すべてを知る者マートンさんからは「他のLordの息子」……。

これはbane king(Dracula)の庇護下にあったことを指しているのか、あるいは実の父親である悪魔(Daemon Lord?)のことを指しているのか。

 

ラストバトルでは味方になってくれ、ダークサヴァントさんが呼び出した部下のアンドロイド兵たちに瞬殺を連発してくれるのも頼もしい。

選択肢によってはベラさんがラスボスになってしまいますけど。

 

 

あれだけ苦しめられたコズミックフォージのことを「唯一の希望」「過去の出来事をなかったことにすることもできる」、そして「いつの日か戻って彼らに会うだろう」、これらのセリフを踏まえれば、ベラさんはフォージの力で#6の面々に(幸福な形で)再会すること、#6の面々の魂を救済することが願いで、ここまでの旅を続けてきたのかもしれません。

 

外見は完全に悪魔ではあるのですが(#8のデザインはサンショウウオっぽいですし)、#6以降、言葉の端々に現れる彼の魂の善性が魅力的すぎて本当好きです。

 

#8のエンディングで、詳述はされていませんが、おそらくベラさんの願いは叶ったであろうと思われますので、プレイしてきてよかったなあという気持ちになります。

 

 

というか、宇宙全体を司るような大ごとになっている#8の舞台に、かつて殴り込んでCosmic Lordたちをシバいてコズミックフォージを強奪していったベインキングさんとゾーフィタスさん、豪傑過ぎやしませんか。

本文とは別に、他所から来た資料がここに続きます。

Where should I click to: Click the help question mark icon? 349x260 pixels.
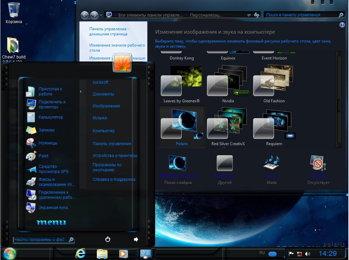pyautogui.click(x=342, y=25)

やってることの益荒男っぷりが、ダークサヴァントさんよりもよっぽどスケールが大きいような……笑

 

 

 

 

 

以上、満足度の極めて高いウィザードリィ#8のご紹介でした。

 

いつの日かコズミックフォージの力で#6~#8の日本語版がプレイしやすい環境で再販とかリメイクとかされて尽きることのないこの魅力が広く知れ渡りますように。